Trois éléments sont cruciaux pour l’avenir de notre industrie : l’investissement, obéré par la complexité administrative et une fiscalité décourageante ; la formation, car nous ne serons compétitifs que dans l’excellence ; l’envie enfin. Donnons envie à nos étudiants, à nos cadres, à nos entrepreneurs, aux investisseurs de rester ou de venir en France !
Nous connaissons tous les atouts, l’excellence, le potentiel d’innovation de notre pays. En contraignant les moteurs de notre économie à l’exil par une fiscalité confiscatoire et une atmosphère d’hostilité, vous rejetez toute une fraction de la population qui le fait prospérer. Vous devriez plutôt créer les conditions de leur épanouissement en France, en les associant et non en les excluant, grâce au dialogue.
L’absence de dialogue à tous les niveaux est un problème majeur dans un marché du travail englué dans des procédures administratives kafkaïennes et vicié par une atmosphère de lutte des classes d’un autre âge. Le rapport de force est-il le seul moyen de négociation ?
Monsieur le ministre, provoquez le dialogue entre le monde de l’entreprise et l’État, promouvez le dialogue interentreprises, encouragez le dialogue entre syndicats et patronat, comme l’a fait le Premier ministre avec la conférence sociale, favorisez le dialogue au sein de l’entreprise.
Il faut que tous, quels que soient leurs choix politiques, aient conscience qu’un entrepreneur prend des risques et que ce qu’il gagne ne spolie pas ses salariés : ils sont interdépendants. L’entrepreneur engage ses biens et ses capitaux, fragilise sa vie personnelle par un emploi du temps de stakhanoviste pour faire fonctionner l’entreprise. Son intérêt, bien sûr, est d’avoir les meilleurs collaborateurs, ayant des idées, de l’énergie, contribuant ainsi à développer son entreprise. Pour cela, l’entrepreneur doit être équitable dans les rémunérations et montrer à ses salariés la considération qu’ils méritent.
Un intéressement financier est donc indispensable. La nouvelle taxation que vous imposez à l’intéressement est contreproductive.
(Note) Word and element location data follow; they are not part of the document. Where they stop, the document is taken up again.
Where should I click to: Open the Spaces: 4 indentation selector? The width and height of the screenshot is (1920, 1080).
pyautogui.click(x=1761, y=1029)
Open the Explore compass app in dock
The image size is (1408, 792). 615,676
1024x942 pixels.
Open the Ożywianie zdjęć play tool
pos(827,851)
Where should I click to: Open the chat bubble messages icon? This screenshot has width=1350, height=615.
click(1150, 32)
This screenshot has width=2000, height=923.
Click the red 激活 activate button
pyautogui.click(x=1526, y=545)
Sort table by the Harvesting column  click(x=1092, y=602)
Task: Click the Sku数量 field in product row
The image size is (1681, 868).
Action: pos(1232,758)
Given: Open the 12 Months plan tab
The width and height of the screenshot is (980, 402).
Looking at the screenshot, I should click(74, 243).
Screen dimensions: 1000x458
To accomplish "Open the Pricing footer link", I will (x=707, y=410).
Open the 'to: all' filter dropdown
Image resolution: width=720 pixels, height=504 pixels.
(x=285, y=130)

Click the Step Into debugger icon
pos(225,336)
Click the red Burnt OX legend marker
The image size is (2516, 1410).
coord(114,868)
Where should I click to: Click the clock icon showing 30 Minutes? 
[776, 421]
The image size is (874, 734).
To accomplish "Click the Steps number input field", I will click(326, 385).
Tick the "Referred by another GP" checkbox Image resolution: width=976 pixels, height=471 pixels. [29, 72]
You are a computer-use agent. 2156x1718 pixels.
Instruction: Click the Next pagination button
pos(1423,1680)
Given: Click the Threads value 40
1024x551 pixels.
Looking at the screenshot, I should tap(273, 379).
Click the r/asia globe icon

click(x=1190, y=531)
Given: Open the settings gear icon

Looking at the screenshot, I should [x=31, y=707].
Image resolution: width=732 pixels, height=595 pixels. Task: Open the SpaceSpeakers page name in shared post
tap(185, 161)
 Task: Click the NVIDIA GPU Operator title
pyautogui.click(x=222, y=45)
En revanche, votre projet de participation des salariés au conseil d’administration pour définir les objectifs de l’entreprise est une très bonne initiative. (Exclamations sur les travées du groupe socialiste.)
Un impôt doit être incitatif. À cette fin, il doit bien évidemment être juste et, contrairement à ce que pensent certains, ce n’est pas contradictoire : c’est complémentaire ! Votre fiscalité tue l’envie. Or, dans quelque domaine que ce soit, l’envie est un moteur essentiel.